Mobile Proving
The following information comes from a presentation made by Théo Madzou. Mobile Proving is an active area of both research and development. Developer tooling remains in the early days. Here we outline the current state of its practical use and remaining challenges in regards to usability and performance.
Use Cases
- Geolocation: proof of location
- iOS only gives you high-level access through their API, whereas Android gives you low-level data from the phone's GPS. Web can give you limited access to location. Proving that this data came from the users particular phone requires augmenting this data with something like Apple's App Attest.
- Reading NFC chips: biometric passports and ID cards, debit/credit cards
- You need a native app to read NFC chips. This makes NFC a "true mobile" use case.
- Taking photos and videos: proof of taking a real photo or video (i.e. not generated by AI)
- Bluetooth: proof of proximity (e.g. contact tracing)
- Secure Element: leverage secure element’s cryptography to improve UX
Current Limitations
The two major constraints facing mobile proving are:
- the limited amount of RAM
- the lack of dedicated, general GPU.
The combination of these two factors means succesful mobile proving requires breaking up proofs into smaller, highly-optimised circuits, sequentially proving them and then aggregating them into a single recursive proof. This typically works around the 2GB RAM limit, but at the cost of additional proving time.
Limited RAM
The major constraint on current mobile proving is the limited amount of RAM on mobile devices. This cannot be alleviated by "swap" because this typically isn't available on mobile devices. Apps will just crash if they run out of memory. It is possible to create a "swap" like affordance but requires manual work and is not directly handled for you by the OS.

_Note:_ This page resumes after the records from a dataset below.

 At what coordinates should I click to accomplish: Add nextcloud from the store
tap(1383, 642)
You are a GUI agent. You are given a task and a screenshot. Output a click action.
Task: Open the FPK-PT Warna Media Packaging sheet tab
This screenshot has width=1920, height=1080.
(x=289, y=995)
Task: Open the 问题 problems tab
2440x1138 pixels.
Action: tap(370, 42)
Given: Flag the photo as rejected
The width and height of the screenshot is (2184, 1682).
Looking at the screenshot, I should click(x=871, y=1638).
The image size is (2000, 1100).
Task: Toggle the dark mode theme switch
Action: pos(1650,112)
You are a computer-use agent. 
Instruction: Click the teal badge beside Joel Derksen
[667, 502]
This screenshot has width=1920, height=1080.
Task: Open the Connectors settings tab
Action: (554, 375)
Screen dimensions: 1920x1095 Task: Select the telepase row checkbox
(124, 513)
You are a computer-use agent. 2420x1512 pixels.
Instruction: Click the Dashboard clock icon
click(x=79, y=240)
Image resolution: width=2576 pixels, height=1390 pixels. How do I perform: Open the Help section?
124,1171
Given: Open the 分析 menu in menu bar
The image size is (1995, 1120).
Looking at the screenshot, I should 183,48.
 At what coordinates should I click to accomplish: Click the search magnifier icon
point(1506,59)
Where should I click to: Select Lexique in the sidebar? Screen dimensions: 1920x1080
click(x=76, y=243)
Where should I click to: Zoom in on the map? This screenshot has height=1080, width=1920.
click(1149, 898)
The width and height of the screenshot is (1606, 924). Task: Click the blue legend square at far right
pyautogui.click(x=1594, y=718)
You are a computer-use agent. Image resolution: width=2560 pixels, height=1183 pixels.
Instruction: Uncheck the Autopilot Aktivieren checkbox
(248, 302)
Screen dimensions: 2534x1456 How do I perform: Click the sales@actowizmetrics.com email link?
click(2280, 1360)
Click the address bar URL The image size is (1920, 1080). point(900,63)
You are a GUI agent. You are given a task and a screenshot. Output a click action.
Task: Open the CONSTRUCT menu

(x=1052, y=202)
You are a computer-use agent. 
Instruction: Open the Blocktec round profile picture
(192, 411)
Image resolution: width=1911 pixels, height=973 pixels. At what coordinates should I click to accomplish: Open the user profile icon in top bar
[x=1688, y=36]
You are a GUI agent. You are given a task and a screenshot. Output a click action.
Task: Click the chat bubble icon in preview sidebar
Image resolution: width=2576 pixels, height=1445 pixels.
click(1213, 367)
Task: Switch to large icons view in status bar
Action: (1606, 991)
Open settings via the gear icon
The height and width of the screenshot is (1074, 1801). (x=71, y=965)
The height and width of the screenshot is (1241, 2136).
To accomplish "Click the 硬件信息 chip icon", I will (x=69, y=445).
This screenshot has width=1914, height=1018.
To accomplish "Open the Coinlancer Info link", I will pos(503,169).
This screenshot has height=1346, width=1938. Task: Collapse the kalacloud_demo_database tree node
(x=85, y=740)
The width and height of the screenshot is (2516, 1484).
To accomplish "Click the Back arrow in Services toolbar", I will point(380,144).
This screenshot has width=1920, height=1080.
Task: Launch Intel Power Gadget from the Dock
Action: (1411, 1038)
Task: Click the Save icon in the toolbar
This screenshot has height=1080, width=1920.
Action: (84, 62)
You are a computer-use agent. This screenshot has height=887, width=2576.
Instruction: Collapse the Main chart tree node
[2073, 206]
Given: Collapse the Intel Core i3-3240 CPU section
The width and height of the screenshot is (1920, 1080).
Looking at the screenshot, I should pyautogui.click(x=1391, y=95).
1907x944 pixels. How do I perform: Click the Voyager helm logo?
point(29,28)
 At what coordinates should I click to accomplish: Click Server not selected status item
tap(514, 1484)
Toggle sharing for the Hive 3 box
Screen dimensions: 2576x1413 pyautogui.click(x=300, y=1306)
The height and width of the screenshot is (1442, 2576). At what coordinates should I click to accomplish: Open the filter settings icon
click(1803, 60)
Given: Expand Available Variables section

Based on the images above we see that for the general mobile user, the usable amount of RAM is roughly around ~2-2.5GB. This means mobile proving is an even more constricted environment than in the browser where WASM environments create a limit at 4GB.
It may be possible to declare in the manifest for iOS apps that your app requires a "high" amount of memory. This value is com.apple.developer.kernel.increased-memory-limit.
Large Proving Keys
Depending on the tool stack being used, proving keys may need to be bundled with the app. These tend to be large, for example the key for the RSA circuit in OpenPassport is ~300MB. Either you put it in the binary, which makes the app size large or you download it which takes up lots of mobile data. Furthermore, modular circuits in Circom may have multiple proving keys, which exacerbates the problem.
For Noir (or tooling which uses a universal trusted setup) will require a SRS. This SRS can be large as well (32MB), though it may not be as large as the proving keys in Circom. The proving keys in Noir for the circuits are created on the fly. These proving keys are as large as the proving keys in Circom and are loaded into RAM. They may be several GBs in size and this is a source of pressure on the RAM.
Future Work
Collaborative zkSNARKs We can potentially generate the witness locallyand offload the majority of the computation to a proving committee.
Simplifying Recursion Automating the process of splitting proofs into multiple proofs and aggregating them at the end would streamline the developer flow in mobile proving. o1js is a good reference for how to do this recursion in a developer friendly way.